Applications for those two spots are due by 5 p.m. Tuesday. Applications for a third PSC opening, created when Commissioner Jimmy Patronis stepped down to replace Jeff Atwater as the state’s CFO, aren’t due till July 28.

The commission regulates the state’s biggest investor-owned electric utilities, including Tampa Electric Co., as well as natural gas, water and sewer utilities, and reviews and approves proposed rate increases.

Goodson, first elected to the House in 2010, chairs the Agriculture and Property Rights subcommittee. He’s a “road contractor” by trade, according to his House member page

Other applicants include:

— Former state Rep. Kenneth Littlefield, a Pasco County Republican who once chaired the House Utilities & Telecommunications Committee. Littlefield is a former PSC member, having been put on the commission by former Gov. Jeb Bush in 2006. Then-Gov. Charlie Crist replaced him the following year.

— Associate Public Counsel Erik Sayler. The Office of Public Counsel represents the interests of ratepayers before the commission.

Steven Petty, an adjunct economics professor at Flagler College and former chief economist for Florida TaxWatch.

Bill Veach, deputy county manager of Lake County.

Clay Lindstrom, who until recently was director of the Fort Pierce Utilities Authority. Lindstrom was fired last week after a controversy over businesses not paying utility deposits.
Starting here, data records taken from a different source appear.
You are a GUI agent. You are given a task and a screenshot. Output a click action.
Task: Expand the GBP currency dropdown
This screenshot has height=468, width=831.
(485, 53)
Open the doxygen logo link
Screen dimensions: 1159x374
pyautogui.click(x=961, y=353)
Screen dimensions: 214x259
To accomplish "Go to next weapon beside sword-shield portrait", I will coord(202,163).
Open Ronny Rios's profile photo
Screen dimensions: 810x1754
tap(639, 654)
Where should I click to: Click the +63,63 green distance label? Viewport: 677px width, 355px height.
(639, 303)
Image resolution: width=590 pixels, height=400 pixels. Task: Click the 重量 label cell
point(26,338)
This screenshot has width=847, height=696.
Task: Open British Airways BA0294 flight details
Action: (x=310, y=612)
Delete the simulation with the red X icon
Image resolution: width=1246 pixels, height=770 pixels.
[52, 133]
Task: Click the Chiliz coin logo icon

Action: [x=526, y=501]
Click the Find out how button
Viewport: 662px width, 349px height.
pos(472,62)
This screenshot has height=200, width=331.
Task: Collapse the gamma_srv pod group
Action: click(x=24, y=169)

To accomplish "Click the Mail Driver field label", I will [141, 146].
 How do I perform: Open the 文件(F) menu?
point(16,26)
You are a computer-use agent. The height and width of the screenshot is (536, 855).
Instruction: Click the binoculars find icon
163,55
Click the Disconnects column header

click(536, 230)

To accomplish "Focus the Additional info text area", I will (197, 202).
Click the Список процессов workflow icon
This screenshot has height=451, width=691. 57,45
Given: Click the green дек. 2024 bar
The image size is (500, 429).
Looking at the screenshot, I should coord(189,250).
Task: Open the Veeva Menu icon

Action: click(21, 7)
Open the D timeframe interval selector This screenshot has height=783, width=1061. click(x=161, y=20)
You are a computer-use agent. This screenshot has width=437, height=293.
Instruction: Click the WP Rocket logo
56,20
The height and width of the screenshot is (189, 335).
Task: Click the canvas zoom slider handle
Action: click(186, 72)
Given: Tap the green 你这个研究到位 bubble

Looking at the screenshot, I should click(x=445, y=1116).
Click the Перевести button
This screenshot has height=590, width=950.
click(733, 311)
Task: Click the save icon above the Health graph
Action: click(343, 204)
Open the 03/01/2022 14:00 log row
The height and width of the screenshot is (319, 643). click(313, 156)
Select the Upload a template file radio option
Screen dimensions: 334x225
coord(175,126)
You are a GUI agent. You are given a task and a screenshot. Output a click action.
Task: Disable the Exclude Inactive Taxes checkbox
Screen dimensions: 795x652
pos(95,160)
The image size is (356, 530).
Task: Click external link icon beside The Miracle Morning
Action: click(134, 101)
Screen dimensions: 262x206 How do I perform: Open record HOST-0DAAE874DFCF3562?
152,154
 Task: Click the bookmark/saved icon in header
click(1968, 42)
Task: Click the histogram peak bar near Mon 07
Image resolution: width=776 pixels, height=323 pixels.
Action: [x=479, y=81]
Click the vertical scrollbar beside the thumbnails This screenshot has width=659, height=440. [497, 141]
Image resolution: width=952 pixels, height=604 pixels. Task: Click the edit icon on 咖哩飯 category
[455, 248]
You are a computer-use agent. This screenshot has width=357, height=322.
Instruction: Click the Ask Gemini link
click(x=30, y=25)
Jim Overton, former Jacksonville City Council member and Duval County Property Appraiser.

— Bill Conrad, former mayor of Newberry in Alachua County.

The applications go to the Public Service Commission Nominating Council, which is responsible for “screening and nominating applicants.” Commissioners are appointed by the governor and confirmed by the Florida Senate. The pay is $131,036 per year.

Before joining Florida Politics, journalist and attorney James Rosica was state government reporter for The Tampa Tribune. He attended journalism school in Washington, D.C., working at dailies and weekly papers in Philadelphia after graduation. Rosica joined the Tallahassee Democrat in 1997, later moving to the courts beat, where he reported on the 2000 presidential recount. In 2005, Rosica left journalism to attend law school in Philadelphia, afterwards working part time for a public-interest law firm. Returning to writing, he covered three legislative sessions in Tallahassee for The Associated Press, before joining the Tribune’s re-opened Tallahassee bureau in 2013. He can be reached at [email protected]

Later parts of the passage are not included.